Такой поступок императора означал крайнюю степень неодобрения. Тут же, во дворце, кое-кто обратился к Ана­толию Федоровичу с выражением фальшивого сочувствия, другие советовали подать в отставку.

В который раз он повторил себе: «Я служу делу, а не лицам». И остался. Иначе надо было бы послать к черту всю службу, уйти, как советовал Пассовер, из «стойла». Ведь его представления о деле, о пользе России сильно расходились с идеями тех, от кого зависело «ослепитель­ное будущее».
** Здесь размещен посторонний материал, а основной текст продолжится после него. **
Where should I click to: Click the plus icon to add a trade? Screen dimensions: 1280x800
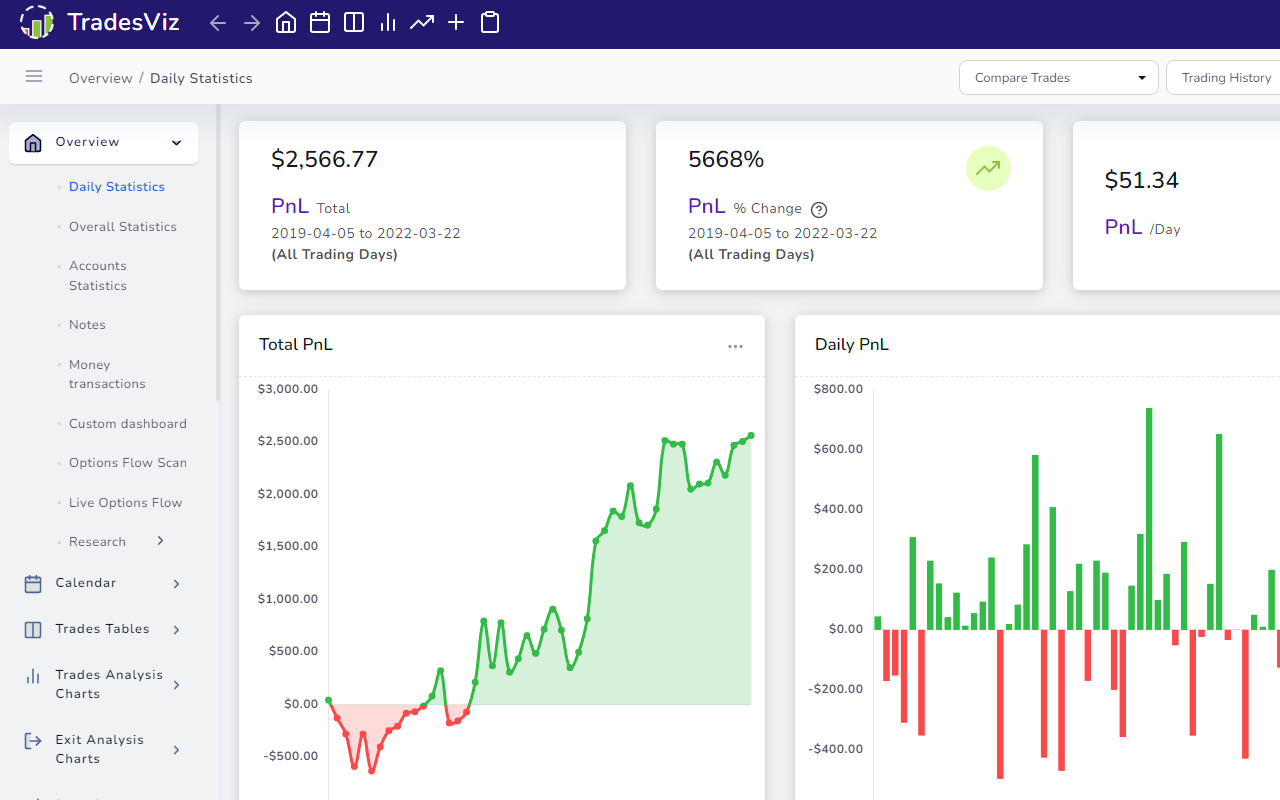pyautogui.click(x=456, y=22)
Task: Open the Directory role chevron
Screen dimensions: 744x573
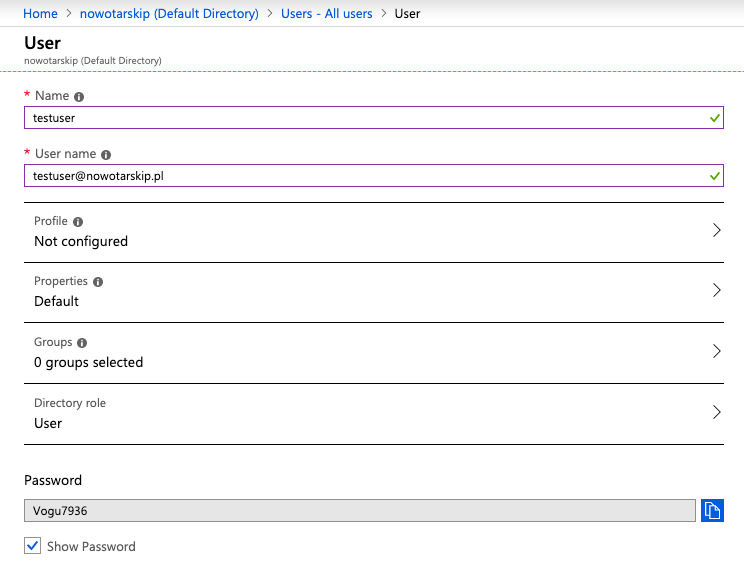Action: (x=716, y=412)
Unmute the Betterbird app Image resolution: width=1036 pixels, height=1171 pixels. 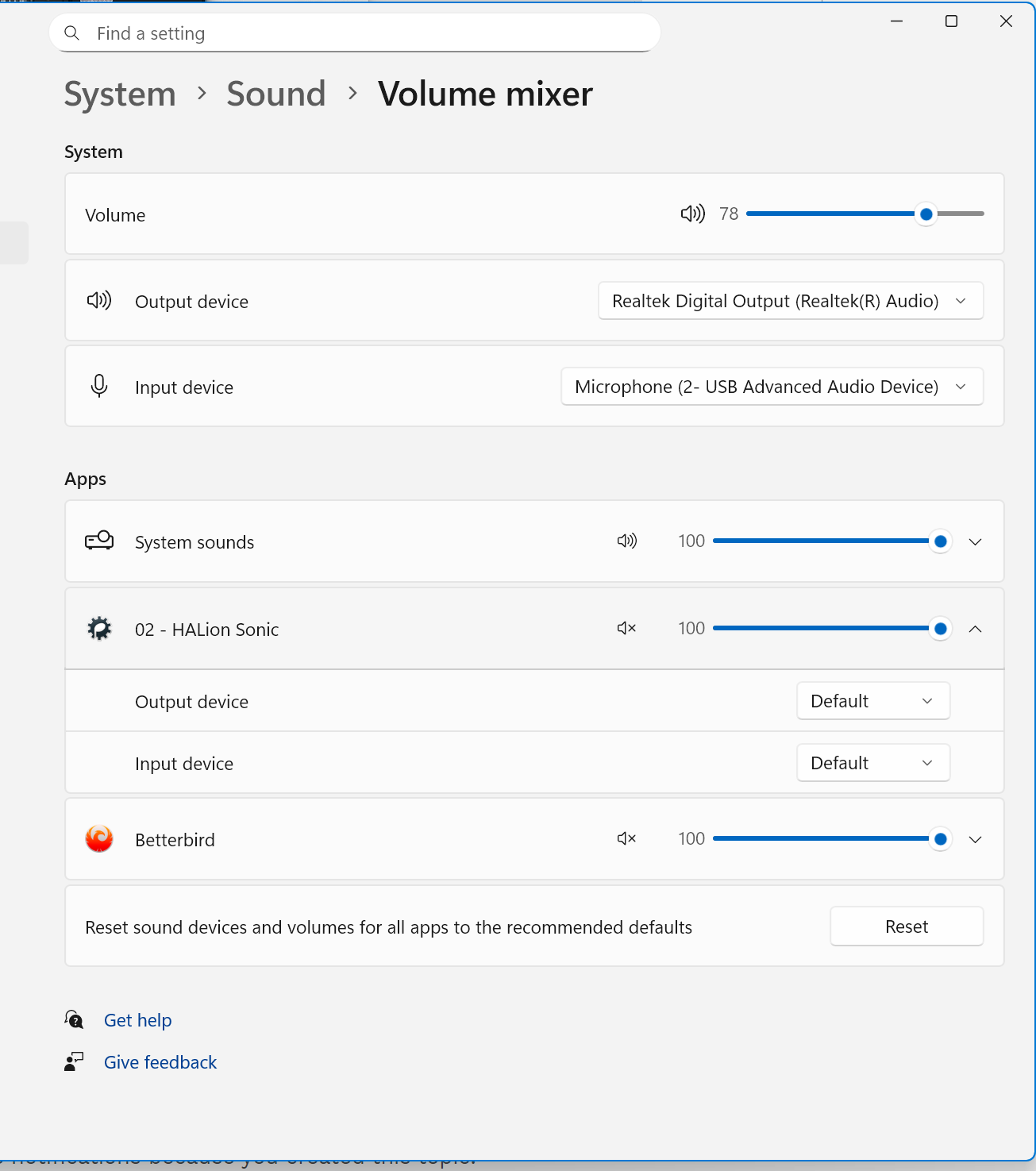626,839
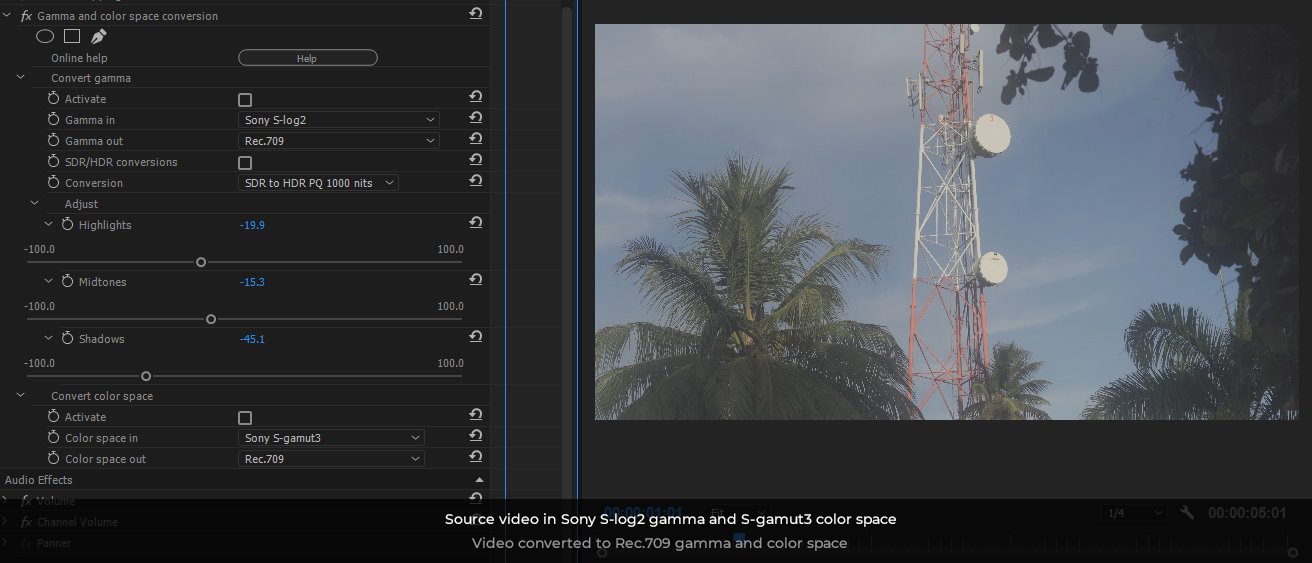Select the pen mask tool
The image size is (1312, 563).
click(x=98, y=36)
А приступы меланхолии, мысли о смерти... Что ж, они повторялись и в будущем. Жизнь была такая. Как обер-прокурор уголовно-кассационного департамента, Ко­ни постоянно занимался рассмотрением уголовных дел. В его Цоле зрения были или преступники, или невинно осужденные. Но за невинно осужденными стояли пре­ступления — лжесвидетельство, полицейское давление, неправый суд. И это было особенно невыносимо. Да еще «наша кассационная бордель», как называл в сердцах Анатолий Федорович свой департамент.